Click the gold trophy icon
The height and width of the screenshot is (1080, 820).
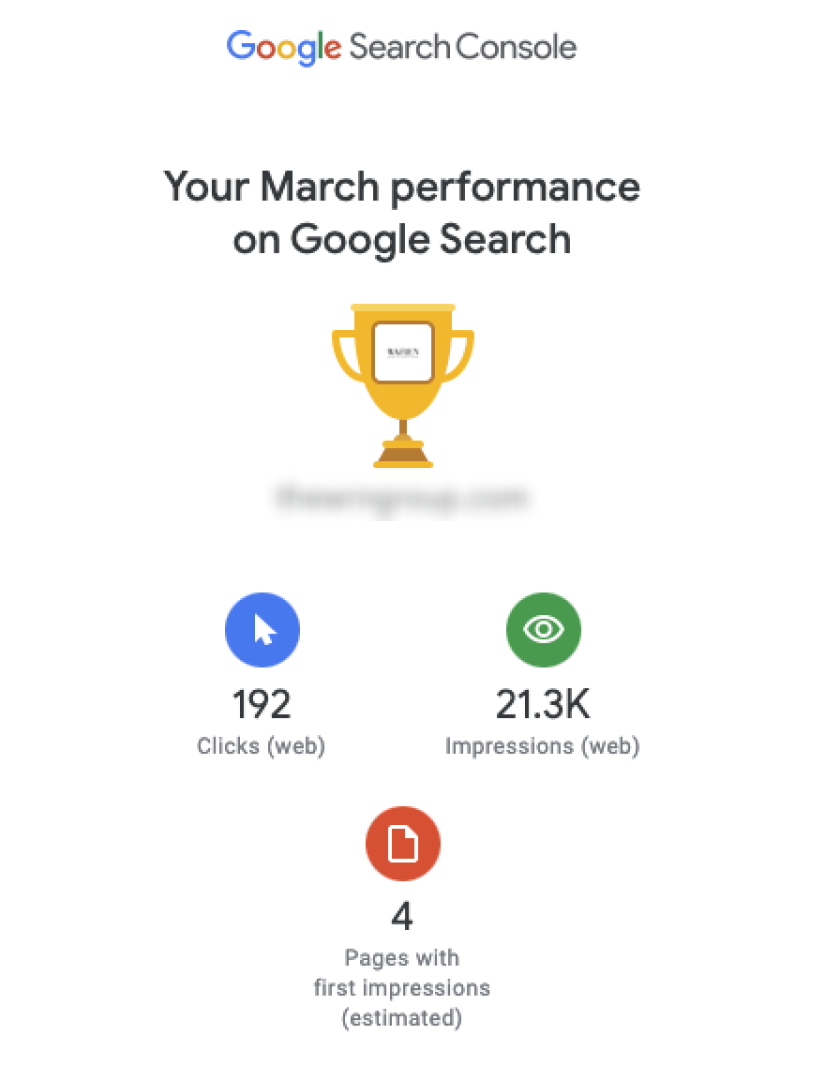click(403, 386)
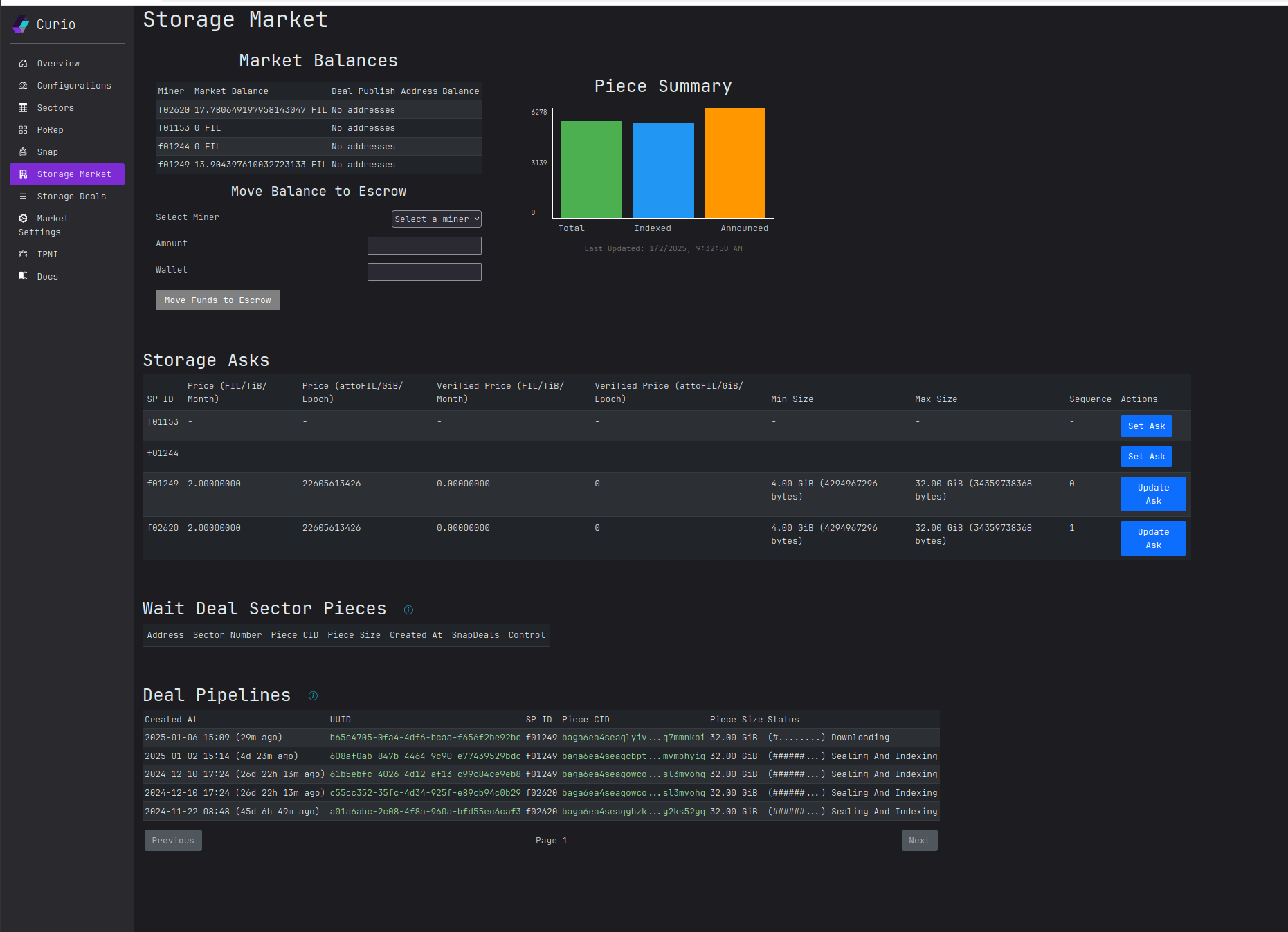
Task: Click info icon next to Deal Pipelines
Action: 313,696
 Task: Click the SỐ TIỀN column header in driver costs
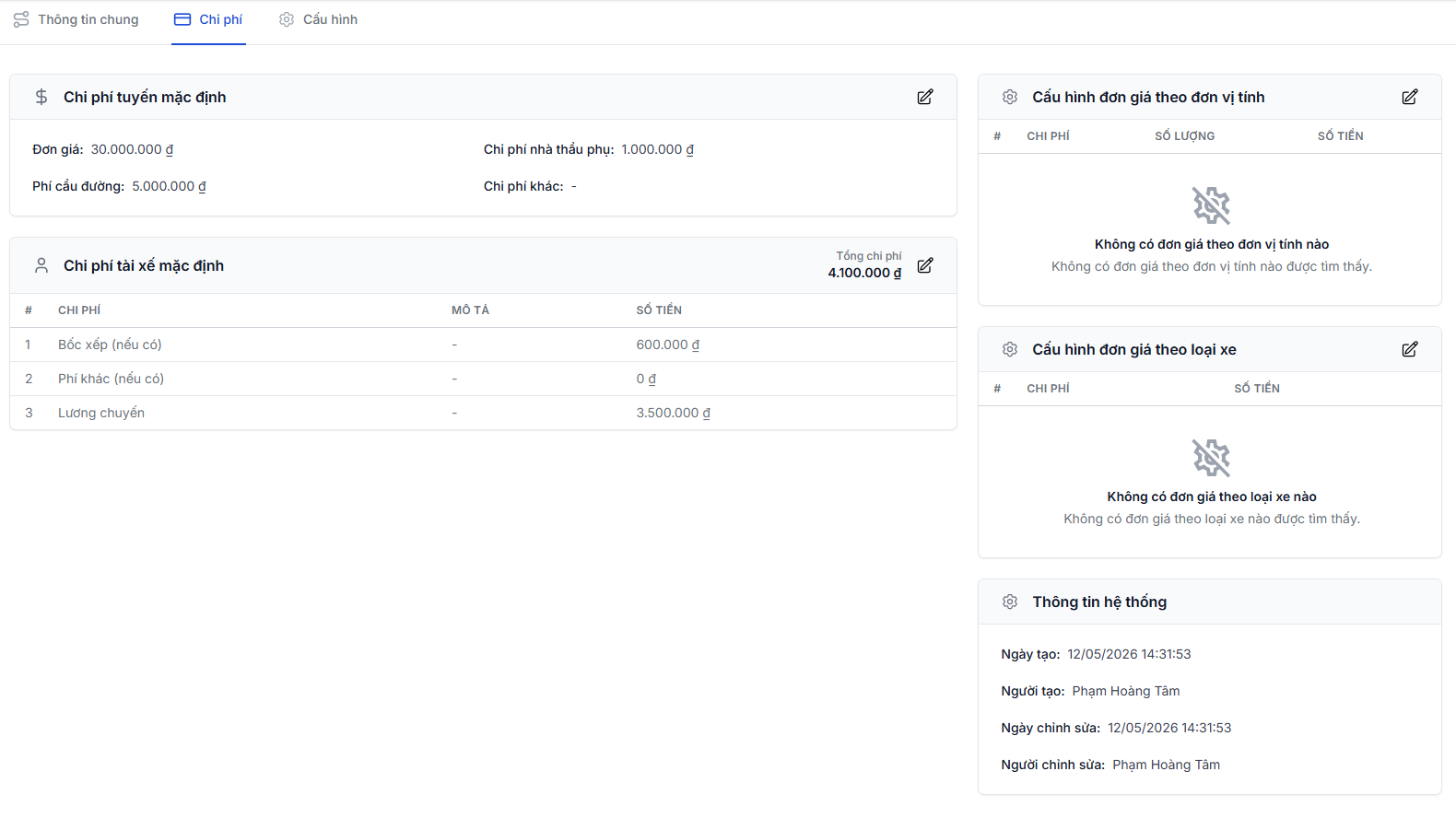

▸ **ACTION ITEM**
Each record above goes into the copy unchanged; the pictures do not.

▸ **RESPONSE AREA**
Click the gold trophy icon
The height and width of the screenshot is (1080, 820).
click(403, 386)
Task: Click info icon next to Deal Pipelines
Action: 313,696
 Task: Click the SỐ TIỀN column header in driver costs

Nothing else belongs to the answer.